Assistiamo alla crescita della giovanissima Marie, la vediamo diventare donna di grande tempra e ingegno, donna combattiva, decisa a non rinunciare alle sue aspirazioni e ai suoi desideri, inclusi quelli fisici. La vediamo trasformare quella che all'inizio le sembra una prigione nella possibilità di un mondo nuovo. La vediamo soffrire per amore, battersi per proteggere le sue sorelle. La vediamo infine giustificare molte sue scelte con apparizioni divine che sono tra gli aspetti più interessanti e per certi versi attuali del romanzi. Non è ben chiaro infatti quanto queste visioni discendano veramente dal cielo né fino a punto Marie creda in Dio.
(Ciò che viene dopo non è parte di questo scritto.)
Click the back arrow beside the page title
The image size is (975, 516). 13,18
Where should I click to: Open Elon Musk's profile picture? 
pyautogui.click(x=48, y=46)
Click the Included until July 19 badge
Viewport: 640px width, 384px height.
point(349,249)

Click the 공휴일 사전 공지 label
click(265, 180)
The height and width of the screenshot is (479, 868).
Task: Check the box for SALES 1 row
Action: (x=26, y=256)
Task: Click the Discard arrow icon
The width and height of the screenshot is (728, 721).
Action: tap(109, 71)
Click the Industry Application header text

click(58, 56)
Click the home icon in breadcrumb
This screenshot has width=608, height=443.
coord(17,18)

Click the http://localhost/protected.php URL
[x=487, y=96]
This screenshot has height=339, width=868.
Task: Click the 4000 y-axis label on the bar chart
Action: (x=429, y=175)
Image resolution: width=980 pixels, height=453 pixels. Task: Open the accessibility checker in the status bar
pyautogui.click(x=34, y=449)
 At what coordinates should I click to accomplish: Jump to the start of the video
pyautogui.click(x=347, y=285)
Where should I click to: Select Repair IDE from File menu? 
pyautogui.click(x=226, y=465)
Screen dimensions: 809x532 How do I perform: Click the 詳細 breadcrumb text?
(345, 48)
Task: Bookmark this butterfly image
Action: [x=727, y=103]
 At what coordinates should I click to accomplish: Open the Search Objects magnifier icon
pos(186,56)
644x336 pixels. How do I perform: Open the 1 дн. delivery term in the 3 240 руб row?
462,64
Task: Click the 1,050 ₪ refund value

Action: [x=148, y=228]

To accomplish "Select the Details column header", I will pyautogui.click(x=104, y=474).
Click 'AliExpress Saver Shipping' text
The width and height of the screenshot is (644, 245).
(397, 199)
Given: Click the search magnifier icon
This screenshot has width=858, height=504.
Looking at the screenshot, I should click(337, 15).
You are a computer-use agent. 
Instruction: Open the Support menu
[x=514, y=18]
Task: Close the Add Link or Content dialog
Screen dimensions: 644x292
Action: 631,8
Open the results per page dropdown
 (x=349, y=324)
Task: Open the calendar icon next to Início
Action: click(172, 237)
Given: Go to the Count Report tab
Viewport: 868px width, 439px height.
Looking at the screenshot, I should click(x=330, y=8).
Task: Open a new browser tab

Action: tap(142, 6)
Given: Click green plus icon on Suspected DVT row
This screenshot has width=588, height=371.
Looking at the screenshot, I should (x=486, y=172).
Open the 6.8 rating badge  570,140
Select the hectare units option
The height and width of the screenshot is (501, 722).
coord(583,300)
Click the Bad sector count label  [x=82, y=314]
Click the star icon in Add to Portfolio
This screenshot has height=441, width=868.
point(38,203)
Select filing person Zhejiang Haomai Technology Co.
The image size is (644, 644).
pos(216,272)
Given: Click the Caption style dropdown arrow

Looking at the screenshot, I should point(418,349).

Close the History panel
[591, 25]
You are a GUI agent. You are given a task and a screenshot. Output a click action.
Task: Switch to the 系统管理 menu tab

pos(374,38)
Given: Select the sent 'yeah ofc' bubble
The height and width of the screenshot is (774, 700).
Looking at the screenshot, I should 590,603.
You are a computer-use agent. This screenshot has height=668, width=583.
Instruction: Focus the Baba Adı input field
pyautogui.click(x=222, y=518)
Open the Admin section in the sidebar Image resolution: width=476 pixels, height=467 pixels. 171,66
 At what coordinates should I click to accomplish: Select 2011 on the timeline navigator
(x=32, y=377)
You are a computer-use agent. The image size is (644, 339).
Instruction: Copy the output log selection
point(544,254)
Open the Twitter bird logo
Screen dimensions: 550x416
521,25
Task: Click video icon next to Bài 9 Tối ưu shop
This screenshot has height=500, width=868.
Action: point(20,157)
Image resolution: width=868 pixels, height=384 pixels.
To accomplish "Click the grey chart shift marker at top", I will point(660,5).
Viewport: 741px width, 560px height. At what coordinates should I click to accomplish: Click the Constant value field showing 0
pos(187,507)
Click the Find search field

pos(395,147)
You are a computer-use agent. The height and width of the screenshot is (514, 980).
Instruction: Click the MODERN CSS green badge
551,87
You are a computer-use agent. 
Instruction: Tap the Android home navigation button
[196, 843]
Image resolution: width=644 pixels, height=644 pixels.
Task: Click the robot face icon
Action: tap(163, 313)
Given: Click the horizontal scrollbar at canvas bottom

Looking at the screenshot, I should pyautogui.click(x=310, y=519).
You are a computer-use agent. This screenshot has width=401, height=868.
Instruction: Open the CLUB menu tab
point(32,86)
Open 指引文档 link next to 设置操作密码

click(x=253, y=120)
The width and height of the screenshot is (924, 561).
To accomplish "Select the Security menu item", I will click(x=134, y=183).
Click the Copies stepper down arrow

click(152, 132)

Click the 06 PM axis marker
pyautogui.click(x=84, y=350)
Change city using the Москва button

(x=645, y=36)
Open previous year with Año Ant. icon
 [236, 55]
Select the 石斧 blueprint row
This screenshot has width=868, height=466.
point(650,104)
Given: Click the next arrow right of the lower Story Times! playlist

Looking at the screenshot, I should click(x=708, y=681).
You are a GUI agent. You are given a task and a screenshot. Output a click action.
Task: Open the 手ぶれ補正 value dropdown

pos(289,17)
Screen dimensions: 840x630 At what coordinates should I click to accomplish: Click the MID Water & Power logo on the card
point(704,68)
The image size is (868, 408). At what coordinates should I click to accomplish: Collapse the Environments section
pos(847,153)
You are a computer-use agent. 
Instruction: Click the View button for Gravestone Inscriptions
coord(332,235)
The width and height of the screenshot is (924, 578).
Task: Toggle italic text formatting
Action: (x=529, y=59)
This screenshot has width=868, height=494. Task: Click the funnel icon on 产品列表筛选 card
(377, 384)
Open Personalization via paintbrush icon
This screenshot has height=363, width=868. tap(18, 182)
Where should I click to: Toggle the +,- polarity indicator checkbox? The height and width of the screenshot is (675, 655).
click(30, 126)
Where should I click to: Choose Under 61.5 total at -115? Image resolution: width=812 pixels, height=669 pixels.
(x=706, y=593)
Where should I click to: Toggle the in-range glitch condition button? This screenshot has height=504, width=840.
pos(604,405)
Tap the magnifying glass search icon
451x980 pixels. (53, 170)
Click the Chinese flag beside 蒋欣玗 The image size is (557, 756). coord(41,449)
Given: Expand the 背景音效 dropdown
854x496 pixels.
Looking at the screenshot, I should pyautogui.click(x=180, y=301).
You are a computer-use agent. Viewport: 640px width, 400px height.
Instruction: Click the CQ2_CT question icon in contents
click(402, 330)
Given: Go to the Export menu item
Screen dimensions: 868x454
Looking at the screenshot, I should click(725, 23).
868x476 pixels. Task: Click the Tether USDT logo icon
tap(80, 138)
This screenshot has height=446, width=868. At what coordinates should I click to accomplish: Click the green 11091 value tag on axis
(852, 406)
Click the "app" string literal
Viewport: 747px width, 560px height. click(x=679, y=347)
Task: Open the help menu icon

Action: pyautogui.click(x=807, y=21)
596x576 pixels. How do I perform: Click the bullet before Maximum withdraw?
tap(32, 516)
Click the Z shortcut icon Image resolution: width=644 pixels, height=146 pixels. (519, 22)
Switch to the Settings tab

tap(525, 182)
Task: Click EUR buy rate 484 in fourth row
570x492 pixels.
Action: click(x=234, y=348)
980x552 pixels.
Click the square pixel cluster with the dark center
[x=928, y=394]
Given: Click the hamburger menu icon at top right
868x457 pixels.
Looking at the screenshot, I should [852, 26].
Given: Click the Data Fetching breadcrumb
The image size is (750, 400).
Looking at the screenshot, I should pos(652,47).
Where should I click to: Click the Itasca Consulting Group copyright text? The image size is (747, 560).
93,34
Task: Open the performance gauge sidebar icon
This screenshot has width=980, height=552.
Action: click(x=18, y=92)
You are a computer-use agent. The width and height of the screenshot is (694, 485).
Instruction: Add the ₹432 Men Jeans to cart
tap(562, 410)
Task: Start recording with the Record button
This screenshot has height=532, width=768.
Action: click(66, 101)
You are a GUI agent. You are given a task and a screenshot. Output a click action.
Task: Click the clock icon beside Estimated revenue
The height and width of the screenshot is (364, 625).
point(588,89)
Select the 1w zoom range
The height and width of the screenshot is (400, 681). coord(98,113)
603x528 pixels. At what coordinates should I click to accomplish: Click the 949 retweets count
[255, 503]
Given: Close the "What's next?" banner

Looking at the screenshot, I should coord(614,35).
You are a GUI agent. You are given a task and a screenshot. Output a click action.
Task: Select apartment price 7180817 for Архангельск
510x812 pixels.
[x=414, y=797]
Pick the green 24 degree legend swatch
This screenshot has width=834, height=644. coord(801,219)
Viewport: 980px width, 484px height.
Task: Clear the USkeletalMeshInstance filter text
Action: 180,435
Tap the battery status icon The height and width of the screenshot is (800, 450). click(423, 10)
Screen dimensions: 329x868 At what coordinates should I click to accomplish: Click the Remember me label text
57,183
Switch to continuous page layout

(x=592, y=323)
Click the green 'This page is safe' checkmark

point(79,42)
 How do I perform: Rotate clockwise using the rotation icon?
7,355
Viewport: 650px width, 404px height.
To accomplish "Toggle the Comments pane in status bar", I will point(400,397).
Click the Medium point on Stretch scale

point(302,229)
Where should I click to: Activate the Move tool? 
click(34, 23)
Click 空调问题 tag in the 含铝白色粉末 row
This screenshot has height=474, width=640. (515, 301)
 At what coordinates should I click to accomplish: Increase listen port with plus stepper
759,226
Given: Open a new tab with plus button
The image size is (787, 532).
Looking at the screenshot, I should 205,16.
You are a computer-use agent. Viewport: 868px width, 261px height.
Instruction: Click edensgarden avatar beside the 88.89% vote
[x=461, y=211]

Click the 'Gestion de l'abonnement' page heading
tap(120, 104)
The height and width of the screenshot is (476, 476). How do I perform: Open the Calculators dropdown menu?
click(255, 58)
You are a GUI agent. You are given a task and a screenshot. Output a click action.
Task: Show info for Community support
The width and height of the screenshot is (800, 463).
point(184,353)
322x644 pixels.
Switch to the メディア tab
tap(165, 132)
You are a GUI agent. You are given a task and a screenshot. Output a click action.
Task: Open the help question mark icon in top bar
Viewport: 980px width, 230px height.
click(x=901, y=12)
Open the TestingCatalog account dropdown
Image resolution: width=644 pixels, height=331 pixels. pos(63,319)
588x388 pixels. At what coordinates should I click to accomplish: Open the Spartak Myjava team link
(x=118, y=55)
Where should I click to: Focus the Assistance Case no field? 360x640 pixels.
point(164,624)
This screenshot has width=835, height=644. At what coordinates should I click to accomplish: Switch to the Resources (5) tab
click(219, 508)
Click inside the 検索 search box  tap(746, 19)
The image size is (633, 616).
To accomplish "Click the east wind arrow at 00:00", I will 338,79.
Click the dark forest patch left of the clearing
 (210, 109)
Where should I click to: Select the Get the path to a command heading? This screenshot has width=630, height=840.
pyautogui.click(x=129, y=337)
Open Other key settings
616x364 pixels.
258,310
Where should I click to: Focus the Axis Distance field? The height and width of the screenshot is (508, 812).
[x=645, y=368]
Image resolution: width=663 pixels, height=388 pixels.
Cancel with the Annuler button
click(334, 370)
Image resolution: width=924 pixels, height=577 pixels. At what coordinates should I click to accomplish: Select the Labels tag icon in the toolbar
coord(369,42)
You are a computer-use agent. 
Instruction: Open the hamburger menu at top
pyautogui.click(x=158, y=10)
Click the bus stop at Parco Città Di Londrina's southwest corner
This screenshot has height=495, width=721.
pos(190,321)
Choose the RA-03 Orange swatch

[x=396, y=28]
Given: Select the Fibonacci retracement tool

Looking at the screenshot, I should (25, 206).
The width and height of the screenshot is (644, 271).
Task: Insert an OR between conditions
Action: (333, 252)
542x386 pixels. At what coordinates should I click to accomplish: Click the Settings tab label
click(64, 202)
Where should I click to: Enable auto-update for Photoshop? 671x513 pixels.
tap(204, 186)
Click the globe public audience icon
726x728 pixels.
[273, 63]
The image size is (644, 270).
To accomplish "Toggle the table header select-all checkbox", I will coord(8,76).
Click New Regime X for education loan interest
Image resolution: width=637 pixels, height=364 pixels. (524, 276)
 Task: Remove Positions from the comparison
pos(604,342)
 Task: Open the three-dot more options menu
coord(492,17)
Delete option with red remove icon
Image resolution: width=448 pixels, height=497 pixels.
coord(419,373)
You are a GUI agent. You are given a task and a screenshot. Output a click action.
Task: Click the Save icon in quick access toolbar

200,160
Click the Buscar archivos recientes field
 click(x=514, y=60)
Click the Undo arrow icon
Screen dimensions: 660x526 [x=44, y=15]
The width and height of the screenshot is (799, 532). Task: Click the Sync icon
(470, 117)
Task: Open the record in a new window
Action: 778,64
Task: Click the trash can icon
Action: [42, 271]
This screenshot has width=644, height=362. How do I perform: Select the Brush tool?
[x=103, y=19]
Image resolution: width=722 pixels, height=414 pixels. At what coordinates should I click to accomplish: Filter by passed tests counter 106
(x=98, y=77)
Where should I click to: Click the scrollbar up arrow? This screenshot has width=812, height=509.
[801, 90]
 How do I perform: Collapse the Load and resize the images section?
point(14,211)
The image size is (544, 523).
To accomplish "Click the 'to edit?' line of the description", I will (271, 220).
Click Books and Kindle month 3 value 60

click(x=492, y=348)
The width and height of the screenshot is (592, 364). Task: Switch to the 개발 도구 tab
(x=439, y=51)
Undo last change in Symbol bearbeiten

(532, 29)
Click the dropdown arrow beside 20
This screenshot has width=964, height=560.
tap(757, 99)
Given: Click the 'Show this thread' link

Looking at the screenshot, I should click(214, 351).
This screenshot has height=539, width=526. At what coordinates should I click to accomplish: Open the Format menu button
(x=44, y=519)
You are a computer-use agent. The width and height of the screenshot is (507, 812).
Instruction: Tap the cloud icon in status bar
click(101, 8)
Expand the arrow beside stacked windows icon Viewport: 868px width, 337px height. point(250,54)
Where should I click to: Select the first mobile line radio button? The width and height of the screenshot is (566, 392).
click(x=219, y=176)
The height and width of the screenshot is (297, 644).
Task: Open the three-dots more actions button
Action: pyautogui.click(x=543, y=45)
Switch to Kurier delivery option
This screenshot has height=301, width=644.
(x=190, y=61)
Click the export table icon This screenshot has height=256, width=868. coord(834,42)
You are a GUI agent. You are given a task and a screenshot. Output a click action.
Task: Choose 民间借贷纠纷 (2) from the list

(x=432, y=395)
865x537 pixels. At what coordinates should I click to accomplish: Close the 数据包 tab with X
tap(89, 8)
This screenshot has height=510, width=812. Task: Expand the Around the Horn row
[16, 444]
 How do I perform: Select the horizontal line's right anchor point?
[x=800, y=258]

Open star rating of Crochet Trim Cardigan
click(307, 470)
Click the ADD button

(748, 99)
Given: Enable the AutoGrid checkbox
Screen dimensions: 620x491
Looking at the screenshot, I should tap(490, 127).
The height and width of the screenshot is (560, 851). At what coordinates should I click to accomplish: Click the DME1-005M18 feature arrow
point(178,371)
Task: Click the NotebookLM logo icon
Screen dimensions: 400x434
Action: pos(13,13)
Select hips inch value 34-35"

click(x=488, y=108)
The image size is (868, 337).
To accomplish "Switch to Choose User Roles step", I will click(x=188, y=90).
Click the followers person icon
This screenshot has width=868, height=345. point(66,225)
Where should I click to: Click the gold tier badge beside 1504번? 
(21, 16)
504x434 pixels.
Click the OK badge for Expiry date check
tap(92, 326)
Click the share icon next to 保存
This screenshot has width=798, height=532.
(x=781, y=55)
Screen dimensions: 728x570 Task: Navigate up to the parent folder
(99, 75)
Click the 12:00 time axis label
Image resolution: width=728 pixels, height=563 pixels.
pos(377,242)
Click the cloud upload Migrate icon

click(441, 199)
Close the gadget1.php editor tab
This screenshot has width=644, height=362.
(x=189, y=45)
Di certo crede nella Vergine, anche se a volte sembra crederci perché veda in lei una donna, prima ancora che la madre del Signore. Con sapiente sottigliezza, il dubbio non è mai enunciato, ma lascato sullo sfondo e quasi in sospeso, come se il compito di scioglierlo fosse lasciato a noi moderni d'occidente, capaci ormai di credere soltanto a stento in noi stessi, quando va bene. Ci viene in sostanza ricordato che la mancanza di fede non libera dal bisogno di Dio o qualcosa che gli somigli, che sia un'utopia o un diverso rapporto con la natura o una forma di emancipazione. Non credere in niente significa vivere senza speranza, senza un progetto, senza luce. In questo, il medioevo, spesso ritenuto a torto un periodo oscuro, ha tanto da darci e insegnarci e Matrix lo dimostra. Quanto al traduttore, ha indagato e scoperto cose bellissime, come per esempio che in quei secoli lontani si usava spargere sui pavimenti foglie di calamo aromatico che odoravano di limone, di modo che, a forza di essere calpestate, profumassero l'ambiente. Ha cercato di fare in modo che il profumo del testo permanesse anche nella traduzione. Se in parte vi è riuscito, molto merito va a chi lo ha assistito, a chi ha rivisto e corretto. Malgrado si tenda a pensarlo come l'opera di una sola persona, un libro somiglia infatti proprio a un convento, guidato sì da una superiora ma con tante sorelle che fanno il loro.